──────── DATASET EXCERPTS ────────

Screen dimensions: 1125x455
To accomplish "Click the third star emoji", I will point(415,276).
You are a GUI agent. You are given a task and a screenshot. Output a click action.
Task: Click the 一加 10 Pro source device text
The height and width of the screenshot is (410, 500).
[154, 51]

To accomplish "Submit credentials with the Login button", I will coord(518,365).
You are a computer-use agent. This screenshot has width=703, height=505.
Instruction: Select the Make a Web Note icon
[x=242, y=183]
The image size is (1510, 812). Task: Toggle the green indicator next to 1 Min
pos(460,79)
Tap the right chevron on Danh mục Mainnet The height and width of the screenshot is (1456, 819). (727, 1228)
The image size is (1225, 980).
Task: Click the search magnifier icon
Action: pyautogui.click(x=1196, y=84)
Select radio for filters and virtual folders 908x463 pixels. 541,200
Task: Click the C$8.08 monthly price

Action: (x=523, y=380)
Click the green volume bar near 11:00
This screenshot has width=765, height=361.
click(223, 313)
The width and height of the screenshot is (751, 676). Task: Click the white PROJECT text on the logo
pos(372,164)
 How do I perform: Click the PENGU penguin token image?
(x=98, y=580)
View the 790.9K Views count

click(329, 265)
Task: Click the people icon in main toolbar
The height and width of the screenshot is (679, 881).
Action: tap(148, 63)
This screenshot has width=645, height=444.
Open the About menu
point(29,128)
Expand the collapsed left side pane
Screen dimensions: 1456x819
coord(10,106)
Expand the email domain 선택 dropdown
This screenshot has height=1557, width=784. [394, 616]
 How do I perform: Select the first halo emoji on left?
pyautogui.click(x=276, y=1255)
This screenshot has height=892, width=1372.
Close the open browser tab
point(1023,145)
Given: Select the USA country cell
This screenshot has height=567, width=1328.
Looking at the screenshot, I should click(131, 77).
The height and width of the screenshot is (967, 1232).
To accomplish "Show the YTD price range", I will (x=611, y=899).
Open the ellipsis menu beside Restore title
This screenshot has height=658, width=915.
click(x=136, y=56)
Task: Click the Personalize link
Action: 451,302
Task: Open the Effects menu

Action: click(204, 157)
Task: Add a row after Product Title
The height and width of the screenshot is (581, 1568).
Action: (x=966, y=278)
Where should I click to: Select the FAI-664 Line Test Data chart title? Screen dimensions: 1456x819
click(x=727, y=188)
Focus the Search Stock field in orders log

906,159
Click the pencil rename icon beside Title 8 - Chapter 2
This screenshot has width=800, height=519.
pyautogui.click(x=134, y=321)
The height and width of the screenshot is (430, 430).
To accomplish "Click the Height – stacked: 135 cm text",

────────

Rewrite all the items above with each "Screen dimensions" changed to "Display size", leaving everything else as it is.

Display size: 1125x455
To accomplish "Click the third star emoji", I will point(415,276).
You are a GUI agent. You are given a task and a screenshot. Output a click action.
Task: Click the 一加 10 Pro source device text
The height and width of the screenshot is (410, 500).
[154, 51]

To accomplish "Submit credentials with the Login button", I will coord(518,365).
You are a computer-use agent. This screenshot has width=703, height=505.
Instruction: Select the Make a Web Note icon
[x=242, y=183]
The image size is (1510, 812). Task: Toggle the green indicator next to 1 Min
pos(460,79)
Tap the right chevron on Danh mục Mainnet The height and width of the screenshot is (1456, 819). (727, 1228)
The image size is (1225, 980).
Task: Click the search magnifier icon
Action: pyautogui.click(x=1196, y=84)
Select radio for filters and virtual folders 908x463 pixels. 541,200
Task: Click the C$8.08 monthly price

Action: (x=523, y=380)
Click the green volume bar near 11:00
This screenshot has width=765, height=361.
click(223, 313)
The width and height of the screenshot is (751, 676). Task: Click the white PROJECT text on the logo
pos(372,164)
 How do I perform: Click the PENGU penguin token image?
(x=98, y=580)
View the 790.9K Views count

click(329, 265)
Task: Click the people icon in main toolbar
The height and width of the screenshot is (679, 881).
Action: tap(148, 63)
This screenshot has width=645, height=444.
Open the About menu
point(29,128)
Expand the collapsed left side pane
Display size: 1456x819
coord(10,106)
Expand the email domain 선택 dropdown
This screenshot has height=1557, width=784. [394, 616]
 How do I perform: Select the first halo emoji on left?
pyautogui.click(x=276, y=1255)
This screenshot has height=892, width=1372.
Close the open browser tab
point(1023,145)
Given: Select the USA country cell
This screenshot has height=567, width=1328.
Looking at the screenshot, I should click(131, 77).
The height and width of the screenshot is (967, 1232).
To accomplish "Show the YTD price range", I will (x=611, y=899).
Open the ellipsis menu beside Restore title
This screenshot has height=658, width=915.
click(x=136, y=56)
Task: Click the Personalize link
Action: 451,302
Task: Open the Effects menu

Action: click(204, 157)
Task: Add a row after Product Title
The height and width of the screenshot is (581, 1568).
Action: (x=966, y=278)
Where should I click to: Select the FAI-664 Line Test Data chart title? Display size: 1456x819
click(x=727, y=188)
Focus the Search Stock field in orders log

906,159
Click the pencil rename icon beside Title 8 - Chapter 2
This screenshot has width=800, height=519.
pyautogui.click(x=134, y=321)
The height and width of the screenshot is (430, 430).
To accomplish "Click the Height – stacked: 135 cm text",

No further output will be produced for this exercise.